Reliability-Based Design of Oil and Gas Platform Deck Structural Steel Beam Girder
Keywords:
Reliability-based design, Steel beam, Offshore platform, Hasofer-Lind index, First-Order Reliability MethodAbstract
This study investigates the reliability-based design of steel beam
girders supporting oil and gas separator deck platforms, with the
objective of optimising safety and material efficiency.

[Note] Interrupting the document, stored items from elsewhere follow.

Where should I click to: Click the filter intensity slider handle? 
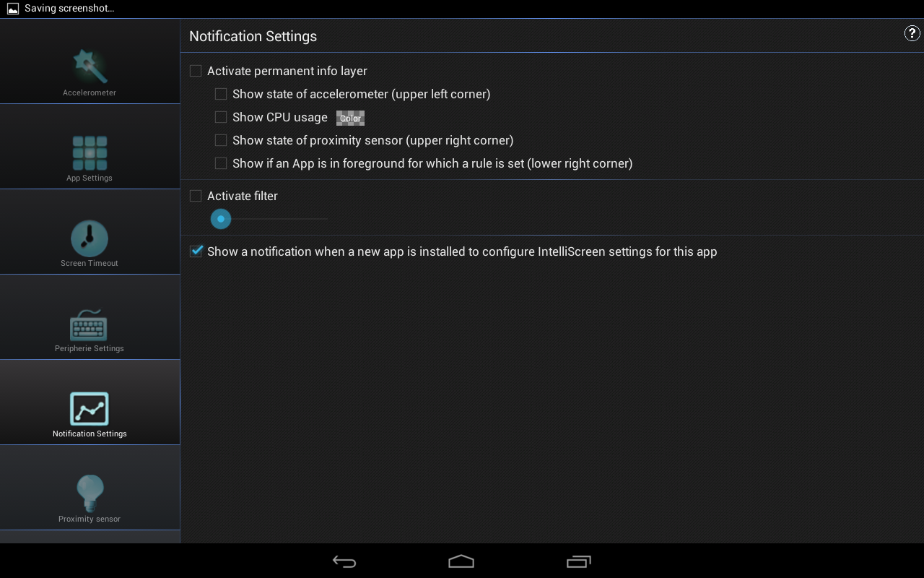(221, 218)
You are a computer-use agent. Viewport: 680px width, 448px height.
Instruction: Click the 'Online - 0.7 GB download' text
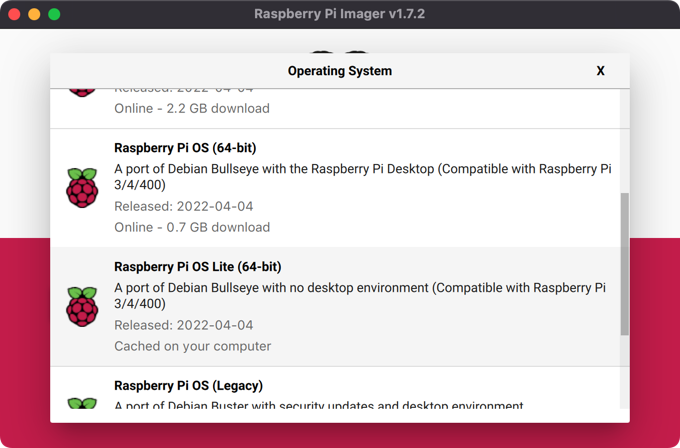tap(191, 227)
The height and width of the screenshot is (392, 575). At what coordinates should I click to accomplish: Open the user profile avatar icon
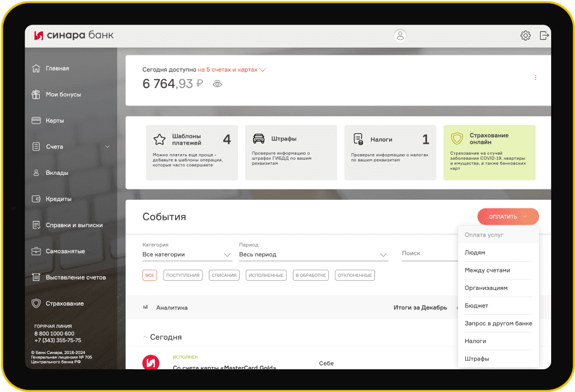400,36
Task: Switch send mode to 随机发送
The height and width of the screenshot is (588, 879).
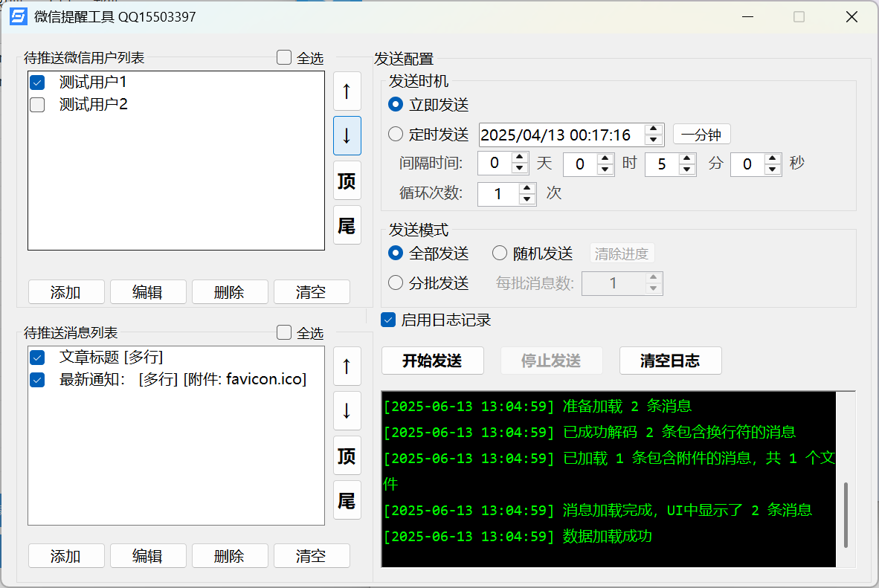Action: (x=499, y=253)
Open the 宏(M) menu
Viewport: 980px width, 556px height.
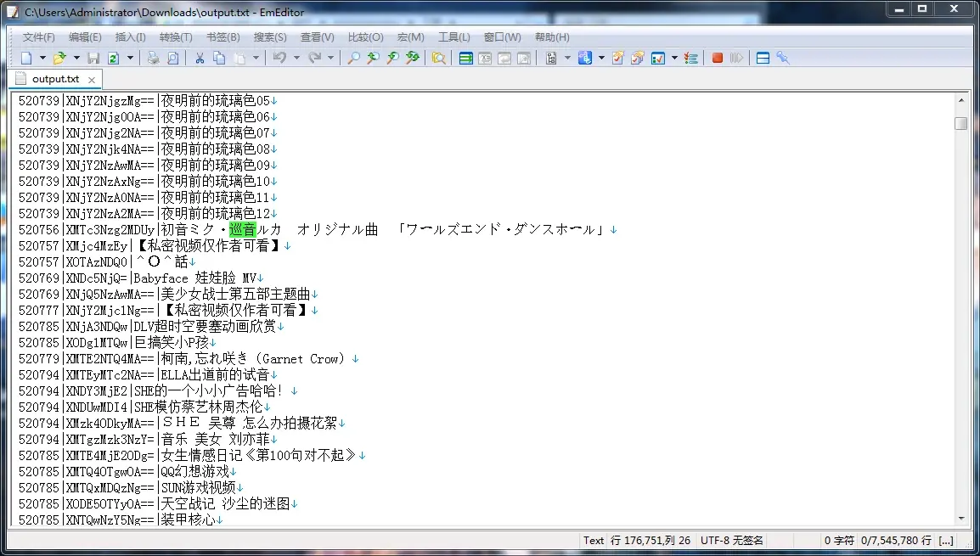tap(412, 37)
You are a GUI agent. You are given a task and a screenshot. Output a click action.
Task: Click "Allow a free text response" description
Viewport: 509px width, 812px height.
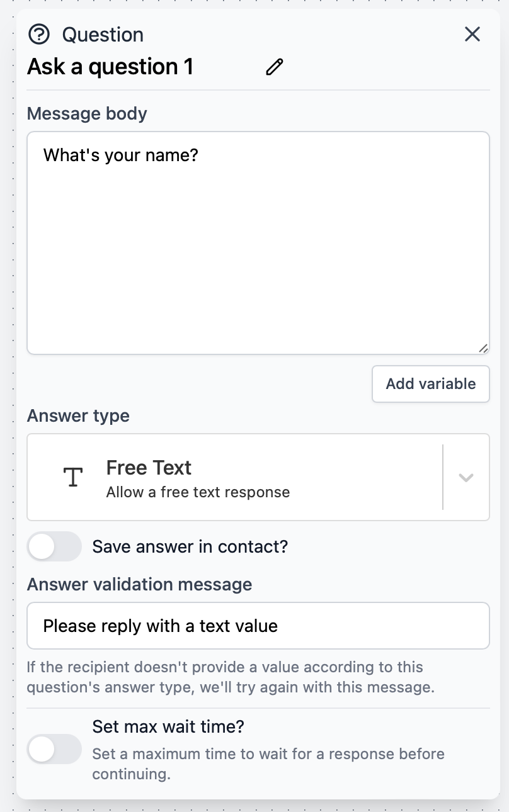click(198, 492)
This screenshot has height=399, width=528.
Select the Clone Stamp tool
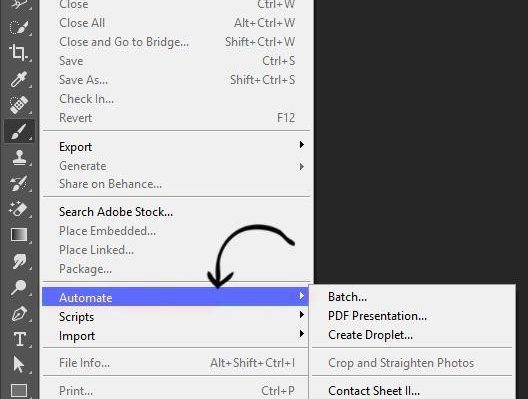(x=19, y=157)
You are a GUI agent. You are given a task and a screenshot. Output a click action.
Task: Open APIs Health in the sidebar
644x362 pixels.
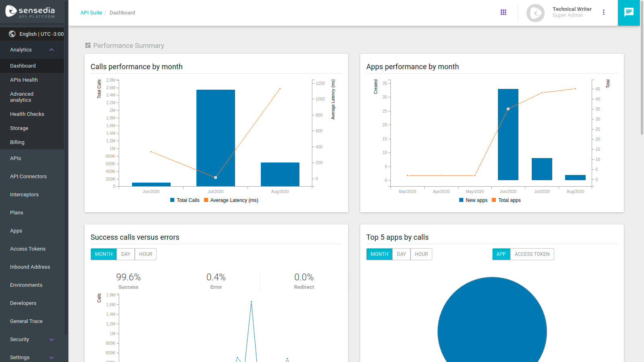coord(24,80)
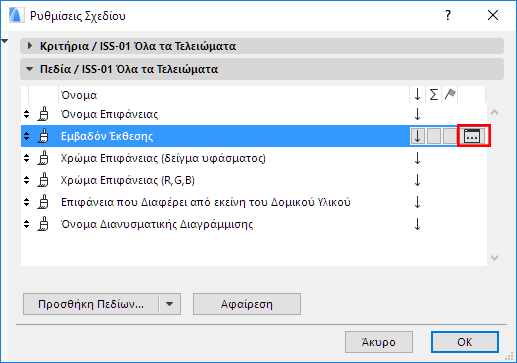Toggle sort direction for Εμβαδόν Έκθεσης

418,136
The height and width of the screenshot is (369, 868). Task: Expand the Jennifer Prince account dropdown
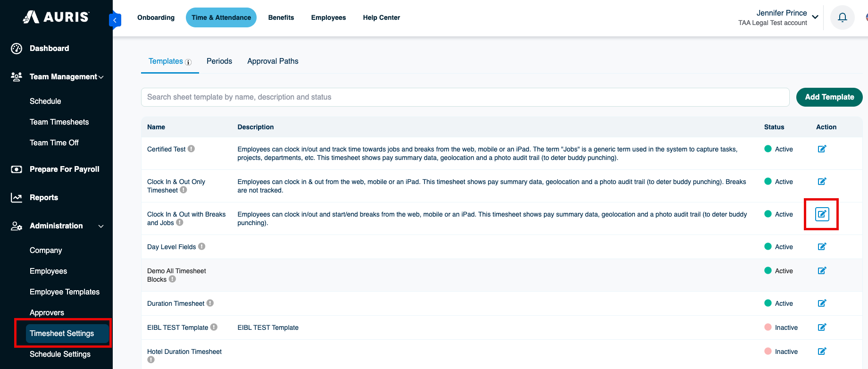815,17
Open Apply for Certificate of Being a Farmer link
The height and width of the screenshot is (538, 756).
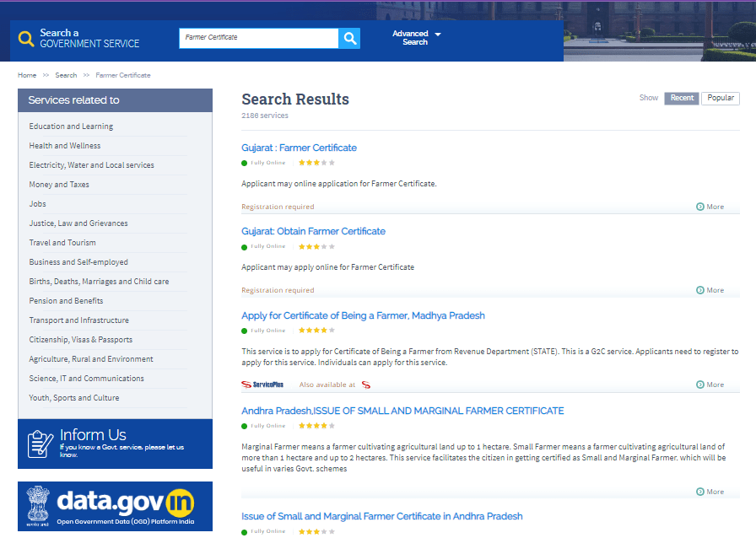363,315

Conventional deterministic design, which applies conservative
safety factors, was complemented with probabilistic methods using
the Hasofer–Lind Reliability Index and the First-Order Reliability
Method (FORM). The deck system was configured with reduced
stanchions for spatial efficiency and subjected to combined
operational and environmental loads. Deterministic analysis
showed that increasing supports improved performance: maximum
shear reduced from 138.2 kN at two supports to 33.4 kN at five,
bending moment from 823.6 kNm to 95.9 kNm, and deflection from
124.8 mm to 16.6 mm. Probabilistic results revealed greater
sensitivity, with the reliability index (β) improving as live-to-dead
load ratios increased but falling below the JCSS target (β = 4) at
higher live loads, with values as low as −1.04. Dead load increases
consistently reduced β, while deflection reliability improved
markedly with additional supports, rising from 0.40 at two supports
to 4.65 at five. Overall, deflection governed structural reliability,
indicating that deterministic design alone may mask serviceability
risks. Reliability-based approaches therefore enable more accurate
safety evaluation and rational optimisation of support
configurations in offshore deck systems.